Most children with sickle-shaped anemia die in the second period. The cause of death is usually: , . The already severe course is greatly aggravated by infections, against which children, as a rule, do not even survive to the age of 5.

Protracted form

Patients with SCA very rarely live for more than 10 years, but with improvements in living conditions and the quality of medical care, some patients reach adulthood. However, it should be noted that these people are not entirely full-fledged, they are infantile, asthenic, and poorly developed in every sense. As a rule, throughout life they are accompanied by hemolytic anemia and asplenia as a result of autosplenectomy (splenic infarctions lead to scar formation, shrinkage of the organ and a decrease in its size). Due to the incompetence of the spleen, the formation of immunoglobulins is inhibited, which greatly affects the immune system - any infection can lead to death.

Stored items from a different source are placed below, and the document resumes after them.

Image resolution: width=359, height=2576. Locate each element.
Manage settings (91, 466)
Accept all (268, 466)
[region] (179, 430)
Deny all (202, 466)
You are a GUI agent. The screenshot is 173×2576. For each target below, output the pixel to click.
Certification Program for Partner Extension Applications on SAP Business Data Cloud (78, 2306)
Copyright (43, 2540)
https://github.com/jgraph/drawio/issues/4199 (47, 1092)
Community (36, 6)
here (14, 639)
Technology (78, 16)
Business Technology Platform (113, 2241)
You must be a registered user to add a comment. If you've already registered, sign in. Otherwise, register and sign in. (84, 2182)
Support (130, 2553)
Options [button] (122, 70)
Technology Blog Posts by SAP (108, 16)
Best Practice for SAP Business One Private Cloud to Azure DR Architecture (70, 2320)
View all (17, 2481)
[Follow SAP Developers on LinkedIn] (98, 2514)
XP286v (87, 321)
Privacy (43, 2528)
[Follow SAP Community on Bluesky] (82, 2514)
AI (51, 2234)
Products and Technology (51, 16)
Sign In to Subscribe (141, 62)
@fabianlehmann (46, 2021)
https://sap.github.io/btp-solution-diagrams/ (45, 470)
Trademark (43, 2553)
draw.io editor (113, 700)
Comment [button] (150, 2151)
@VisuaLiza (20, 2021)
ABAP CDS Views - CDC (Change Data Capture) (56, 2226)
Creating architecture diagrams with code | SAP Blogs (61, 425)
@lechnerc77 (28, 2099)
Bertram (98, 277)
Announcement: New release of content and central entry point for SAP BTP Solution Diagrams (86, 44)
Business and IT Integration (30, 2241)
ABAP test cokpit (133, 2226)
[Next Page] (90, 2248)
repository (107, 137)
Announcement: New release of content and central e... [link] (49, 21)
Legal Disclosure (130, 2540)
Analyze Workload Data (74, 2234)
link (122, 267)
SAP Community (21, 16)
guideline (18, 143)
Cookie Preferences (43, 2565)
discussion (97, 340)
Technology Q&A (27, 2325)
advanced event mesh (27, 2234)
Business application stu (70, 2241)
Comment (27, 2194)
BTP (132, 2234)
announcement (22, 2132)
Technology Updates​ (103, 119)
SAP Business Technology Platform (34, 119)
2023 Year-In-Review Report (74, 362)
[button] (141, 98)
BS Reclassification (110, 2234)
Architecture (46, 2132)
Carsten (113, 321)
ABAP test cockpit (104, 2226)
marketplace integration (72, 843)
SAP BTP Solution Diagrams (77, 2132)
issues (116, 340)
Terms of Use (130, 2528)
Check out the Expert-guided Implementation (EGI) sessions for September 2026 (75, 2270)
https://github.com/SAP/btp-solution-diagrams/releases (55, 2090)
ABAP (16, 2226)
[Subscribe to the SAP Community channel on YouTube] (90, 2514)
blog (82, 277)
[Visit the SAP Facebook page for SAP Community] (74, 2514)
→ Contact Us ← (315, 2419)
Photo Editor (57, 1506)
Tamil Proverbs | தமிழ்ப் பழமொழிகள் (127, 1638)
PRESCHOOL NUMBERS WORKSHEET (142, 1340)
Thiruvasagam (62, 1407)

During this period, abdominal crises and neurological disorders are common, which lead to increased hemolysis and jaundice.

Pregnancy in women who survive to puberty is very difficult and ends in miscarriage or stillbirth. The woman herself also often dies, since severe anemia develops during pregnancy, followed by shock, coma and death.

Treatment

There is simply no such treatment that would save a person from a serious illness once and for all. If heterozygotes (HbAS), that is, carriers, can be recommended to adhere to certain rules (don’t drink, don’t smoke, don’t go to the mountains, don’t overload yourself with hard work so that pathological hemoglobin “sits quietly” in red blood cells), then homozygotes (patients with SCA ) will require real treatment aimed at:

  1. Combating anemia and improving the quality of red blood cells (erythrocyte mass, hydroxyurea capsules);
  2. Elimination of pain syndrome (narcotic analgesics: promedol, morphine, tramadol);
  3. Elimination of excess iron released from destroyed red blood cells (desferal, exjade);
  4. Treatment of infectious diseases (antibiotics);
  5. Preventing the formation and then decay of sickle-shaped blood cells (oxygen therapy).

In other cases, SCA requires surgical treatment. For example, kidney bleeding can be so long-lasting and intense that it is necessary to remove the bleeding section of the kidney or even the entire kidney. But sometimes surgical intervention is also unjustified when abdominal crises occur that mimic surgical pathology (appendicitis, cholecystitis, intestinal obstruction).